EXTRACTED TEXT Start Marker

Psychological pain as a predictor of suicidality: A longitudinal, prospective study
According to Shneidman, suicide is primarily the result of psychological pain, or subjective psychological distress from negative emotions including sadness, loneliness, and anxiety. Several studies report that psychological pain is correlated with past depression, suicidal ideation, and suicide attempts. The current study distinguishes psychological pain as a risk factor for suicidal behavior that is separate from depressive mood. It was hypothesized that psychological pain, even without depressive mood, would predict future suicidal behavior and mediate the effects of other risk factors for suicide.
This study reanalyzed data from the 10-year and 25-year follow-up interviews of the Copenhagen Schizophrenia High-Risk Project. The Copenhagen project started in 1962 with 207 children of mothers with schizophrenia and 104 children with no family history of mental illness. At baseline, the sample was 59% male, 75% from urban settings, and 15 years of age with 7 years of education on average.
Analysis of 2x2 contingency tables was used to assess simple risk factor associations with suicidal behavior, and hierarchical logistic regression was used to examine multivariate relationships. The psychological pain scale used in this study was developed by selecting items consistent with Shneidman's theory, followed by factor analysis and tests for reliability.
Psychological pain had a significant association with future suicidal behavior. Psychiatric disorders (Major Depression, Schizophrenia, and Substance Abuse) were also associated with future suicidal behavior. Presence of quality adult friends had a negative association with suicidal behavior. The psychiatric disorders and psychosocial factors that were associated with future suicidal behavior were also associated with psychological pain. Finally, the effects of most risk factors for suicidal behavior were mediated by psychological pain in the series of hierchical logistic regressions.
Psychological pain can help predict future suicidal behavior, even when depressive mood is not included in the construct. The effects of psychological pain would be strengthened with depressive mood included in the construct. Suicide prevention should focus on subjective psychological pain. Future studies can improve this research by including more subjective ratings, and using contemporary samples with greater racial and ethnic diversity.

EXTRACTED TEXT End Marker
GIVEN DATA Start Marker

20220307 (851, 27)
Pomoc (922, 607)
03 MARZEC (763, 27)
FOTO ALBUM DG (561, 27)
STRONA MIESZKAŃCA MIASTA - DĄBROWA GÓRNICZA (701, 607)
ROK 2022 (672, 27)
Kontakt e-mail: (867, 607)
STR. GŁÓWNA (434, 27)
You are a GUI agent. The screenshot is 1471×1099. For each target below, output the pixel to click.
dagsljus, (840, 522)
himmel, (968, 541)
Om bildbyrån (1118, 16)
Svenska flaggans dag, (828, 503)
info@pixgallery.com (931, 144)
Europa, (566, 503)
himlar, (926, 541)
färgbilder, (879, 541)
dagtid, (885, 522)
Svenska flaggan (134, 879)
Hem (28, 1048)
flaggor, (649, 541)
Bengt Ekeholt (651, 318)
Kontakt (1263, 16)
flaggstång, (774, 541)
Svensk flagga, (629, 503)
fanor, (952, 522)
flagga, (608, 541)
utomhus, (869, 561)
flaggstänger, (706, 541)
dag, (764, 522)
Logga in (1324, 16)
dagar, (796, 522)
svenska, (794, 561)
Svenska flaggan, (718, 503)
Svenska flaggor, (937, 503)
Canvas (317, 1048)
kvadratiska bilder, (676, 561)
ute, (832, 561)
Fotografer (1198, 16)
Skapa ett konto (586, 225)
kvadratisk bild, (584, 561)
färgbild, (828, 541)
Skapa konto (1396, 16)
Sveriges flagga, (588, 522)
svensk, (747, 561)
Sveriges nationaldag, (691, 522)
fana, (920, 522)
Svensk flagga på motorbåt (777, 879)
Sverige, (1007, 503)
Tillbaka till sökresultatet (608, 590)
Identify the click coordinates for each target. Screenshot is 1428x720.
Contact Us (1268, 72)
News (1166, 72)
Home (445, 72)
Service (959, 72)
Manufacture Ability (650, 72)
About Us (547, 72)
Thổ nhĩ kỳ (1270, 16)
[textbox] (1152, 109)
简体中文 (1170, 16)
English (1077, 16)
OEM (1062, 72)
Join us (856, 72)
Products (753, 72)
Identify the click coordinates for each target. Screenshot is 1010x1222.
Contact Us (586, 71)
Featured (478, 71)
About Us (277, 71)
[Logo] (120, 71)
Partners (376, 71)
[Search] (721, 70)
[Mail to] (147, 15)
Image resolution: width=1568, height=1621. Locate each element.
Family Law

GIVEN DATA End Marker

THINGS TO DO —
1) In the study text, with how many children of mothers with schizophrenia did the Copenhagen project begin in 1962?
2) Reproduce word for word the part of the study text that opens with the words containing "This study reanalyzed" and closes with "tests for reliability.".

TASK-BY-TASK ANSWERS —
1) 207

2)
This study reanalyzed data from the 10-year and 25-year follow-up interviews of the Copenhagen Schizophrenia High-Risk Project. The Copenhagen project started in 1962 with 207 children of mothers with schizophrenia and 104 children with no family history of mental illness. At baseline, the sample was 59% male, 75% from urban settings, and 15 years of age with 7 years of education on average.
Analysis of 2x2 contingency tables was used to assess simple risk factor associations with suicidal behavior, and hierarchical logistic regression was used to examine multivariate relationships. The psychological pain scale used in this study was developed by selecting items consistent with Shneidman's theory, followed by factor analysis and tests for reliability.